Exercise brief –
Take the entries that follow and write each one out exactly.

Recorded data
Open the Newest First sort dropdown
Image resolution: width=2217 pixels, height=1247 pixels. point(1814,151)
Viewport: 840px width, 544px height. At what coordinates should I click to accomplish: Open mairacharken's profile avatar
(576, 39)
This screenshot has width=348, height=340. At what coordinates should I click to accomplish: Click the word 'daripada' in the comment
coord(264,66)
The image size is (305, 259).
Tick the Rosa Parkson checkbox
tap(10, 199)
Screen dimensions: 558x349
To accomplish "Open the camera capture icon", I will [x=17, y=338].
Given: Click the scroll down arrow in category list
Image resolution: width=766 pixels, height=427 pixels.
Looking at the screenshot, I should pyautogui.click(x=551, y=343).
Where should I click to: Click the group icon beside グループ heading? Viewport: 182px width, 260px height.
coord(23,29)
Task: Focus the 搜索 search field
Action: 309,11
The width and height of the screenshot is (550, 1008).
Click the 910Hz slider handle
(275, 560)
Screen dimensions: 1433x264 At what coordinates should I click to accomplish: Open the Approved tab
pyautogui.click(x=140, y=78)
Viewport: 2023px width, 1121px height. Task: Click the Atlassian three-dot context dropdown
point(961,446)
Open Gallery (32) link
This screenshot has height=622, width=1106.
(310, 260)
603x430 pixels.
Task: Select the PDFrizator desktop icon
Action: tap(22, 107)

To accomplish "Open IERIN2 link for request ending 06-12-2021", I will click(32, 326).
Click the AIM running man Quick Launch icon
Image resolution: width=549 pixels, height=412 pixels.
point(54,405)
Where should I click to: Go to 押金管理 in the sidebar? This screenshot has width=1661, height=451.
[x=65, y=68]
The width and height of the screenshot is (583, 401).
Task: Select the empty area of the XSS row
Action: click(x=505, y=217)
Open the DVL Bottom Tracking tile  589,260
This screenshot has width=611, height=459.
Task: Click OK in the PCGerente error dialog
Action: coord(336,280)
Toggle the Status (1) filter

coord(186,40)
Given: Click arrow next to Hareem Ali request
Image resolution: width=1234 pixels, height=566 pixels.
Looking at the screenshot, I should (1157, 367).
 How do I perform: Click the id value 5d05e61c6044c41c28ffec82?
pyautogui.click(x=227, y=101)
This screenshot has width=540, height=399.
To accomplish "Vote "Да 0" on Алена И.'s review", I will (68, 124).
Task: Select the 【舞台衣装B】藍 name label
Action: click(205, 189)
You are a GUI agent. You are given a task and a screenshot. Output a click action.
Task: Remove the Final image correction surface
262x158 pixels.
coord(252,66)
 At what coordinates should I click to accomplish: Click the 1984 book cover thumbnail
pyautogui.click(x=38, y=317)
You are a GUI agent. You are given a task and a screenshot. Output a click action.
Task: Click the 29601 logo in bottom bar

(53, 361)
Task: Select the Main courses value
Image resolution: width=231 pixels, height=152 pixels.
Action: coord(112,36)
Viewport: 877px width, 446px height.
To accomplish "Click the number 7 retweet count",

Answer below –
Open the Newest First sort dropdown
Image resolution: width=2217 pixels, height=1247 pixels. point(1814,151)
Viewport: 840px width, 544px height. At what coordinates should I click to accomplish: Open mairacharken's profile avatar
(576, 39)
This screenshot has width=348, height=340. At what coordinates should I click to accomplish: Click the word 'daripada' in the comment
coord(264,66)
The image size is (305, 259).
Tick the Rosa Parkson checkbox
tap(10, 199)
Screen dimensions: 558x349
To accomplish "Open the camera capture icon", I will [x=17, y=338].
Given: Click the scroll down arrow in category list
Image resolution: width=766 pixels, height=427 pixels.
Looking at the screenshot, I should pyautogui.click(x=551, y=343).
Where should I click to: Click the group icon beside グループ heading? Viewport: 182px width, 260px height.
coord(23,29)
Task: Focus the 搜索 search field
Action: 309,11
The width and height of the screenshot is (550, 1008).
Click the 910Hz slider handle
(275, 560)
Screen dimensions: 1433x264 At what coordinates should I click to accomplish: Open the Approved tab
pyautogui.click(x=140, y=78)
Viewport: 2023px width, 1121px height. Task: Click the Atlassian three-dot context dropdown
point(961,446)
Open Gallery (32) link
This screenshot has height=622, width=1106.
(310, 260)
603x430 pixels.
Task: Select the PDFrizator desktop icon
Action: tap(22, 107)

To accomplish "Open IERIN2 link for request ending 06-12-2021", I will click(32, 326).
Click the AIM running man Quick Launch icon
Image resolution: width=549 pixels, height=412 pixels.
point(54,405)
Where should I click to: Go to 押金管理 in the sidebar? This screenshot has width=1661, height=451.
[x=65, y=68]
The width and height of the screenshot is (583, 401).
Task: Select the empty area of the XSS row
Action: click(x=505, y=217)
Open the DVL Bottom Tracking tile  589,260
This screenshot has width=611, height=459.
Task: Click OK in the PCGerente error dialog
Action: coord(336,280)
Toggle the Status (1) filter

coord(186,40)
Given: Click arrow next to Hareem Ali request
Image resolution: width=1234 pixels, height=566 pixels.
Looking at the screenshot, I should (1157, 367).
 How do I perform: Click the id value 5d05e61c6044c41c28ffec82?
pyautogui.click(x=227, y=101)
This screenshot has width=540, height=399.
To accomplish "Vote "Да 0" on Алена И.'s review", I will (68, 124).
Task: Select the 【舞台衣装B】藍 name label
Action: click(205, 189)
You are a GUI agent. You are given a task and a screenshot. Output a click action.
Task: Remove the Final image correction surface
262x158 pixels.
coord(252,66)
 At what coordinates should I click to accomplish: Click the 1984 book cover thumbnail
pyautogui.click(x=38, y=317)
You are a GUI agent. You are given a task and a screenshot. Output a click action.
Task: Click the 29601 logo in bottom bar

(53, 361)
Task: Select the Main courses value
Image resolution: width=231 pixels, height=152 pixels.
Action: coord(112,36)
Viewport: 877px width, 446px height.
To accomplish "Click the number 7 retweet count",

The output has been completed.